- _Supplied material_:
------------------------------------------------

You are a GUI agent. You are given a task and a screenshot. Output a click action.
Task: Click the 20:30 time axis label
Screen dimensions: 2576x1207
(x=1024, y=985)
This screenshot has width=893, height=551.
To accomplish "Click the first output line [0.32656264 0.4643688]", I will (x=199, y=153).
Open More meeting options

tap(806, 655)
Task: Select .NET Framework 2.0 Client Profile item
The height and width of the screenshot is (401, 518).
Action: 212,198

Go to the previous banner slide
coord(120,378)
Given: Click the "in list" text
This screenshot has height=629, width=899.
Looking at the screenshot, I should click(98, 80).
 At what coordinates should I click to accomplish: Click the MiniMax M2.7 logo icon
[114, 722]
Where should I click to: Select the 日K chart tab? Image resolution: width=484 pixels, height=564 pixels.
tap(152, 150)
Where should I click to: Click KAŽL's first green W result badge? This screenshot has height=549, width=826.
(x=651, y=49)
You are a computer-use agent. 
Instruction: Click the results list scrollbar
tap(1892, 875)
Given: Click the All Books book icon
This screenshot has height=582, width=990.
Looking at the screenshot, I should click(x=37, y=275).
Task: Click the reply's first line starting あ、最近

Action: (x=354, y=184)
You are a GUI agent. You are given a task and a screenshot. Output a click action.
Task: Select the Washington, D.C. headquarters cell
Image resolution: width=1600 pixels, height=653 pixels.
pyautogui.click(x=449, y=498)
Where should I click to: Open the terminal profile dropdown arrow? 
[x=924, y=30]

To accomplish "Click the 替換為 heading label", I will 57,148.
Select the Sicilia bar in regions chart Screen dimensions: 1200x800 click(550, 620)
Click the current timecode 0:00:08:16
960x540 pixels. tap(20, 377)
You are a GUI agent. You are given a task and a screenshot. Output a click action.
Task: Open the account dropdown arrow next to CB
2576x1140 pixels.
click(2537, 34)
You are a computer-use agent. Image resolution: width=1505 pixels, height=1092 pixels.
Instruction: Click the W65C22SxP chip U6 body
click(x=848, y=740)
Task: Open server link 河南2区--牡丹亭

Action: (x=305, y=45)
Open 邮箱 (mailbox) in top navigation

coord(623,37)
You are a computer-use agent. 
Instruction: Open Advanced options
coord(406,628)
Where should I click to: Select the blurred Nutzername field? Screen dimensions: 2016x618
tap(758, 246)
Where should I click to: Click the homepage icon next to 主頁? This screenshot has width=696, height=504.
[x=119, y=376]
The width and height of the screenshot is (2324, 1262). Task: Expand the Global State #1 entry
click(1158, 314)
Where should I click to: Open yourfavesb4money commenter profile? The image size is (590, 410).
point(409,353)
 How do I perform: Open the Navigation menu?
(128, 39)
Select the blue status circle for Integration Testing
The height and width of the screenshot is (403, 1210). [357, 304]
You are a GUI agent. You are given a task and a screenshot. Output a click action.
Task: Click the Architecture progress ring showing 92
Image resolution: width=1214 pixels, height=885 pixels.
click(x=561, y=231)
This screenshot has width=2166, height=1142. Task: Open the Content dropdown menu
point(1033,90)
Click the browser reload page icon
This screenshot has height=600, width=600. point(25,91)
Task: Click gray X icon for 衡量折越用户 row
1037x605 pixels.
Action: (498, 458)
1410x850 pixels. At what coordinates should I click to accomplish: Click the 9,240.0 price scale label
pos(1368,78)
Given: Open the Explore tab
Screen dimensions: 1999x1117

------------------------------------------------

- _Task description_: Pull out each line of the records above that contains the word "label", treating uppercase and lowercase as different.

- _In response_:
Task: Click the 20:30 time axis label
To accomplish "Click the 替換為 heading label", I will 57,148.
1410x850 pixels. At what coordinates should I click to accomplish: Click the 9,240.0 price scale label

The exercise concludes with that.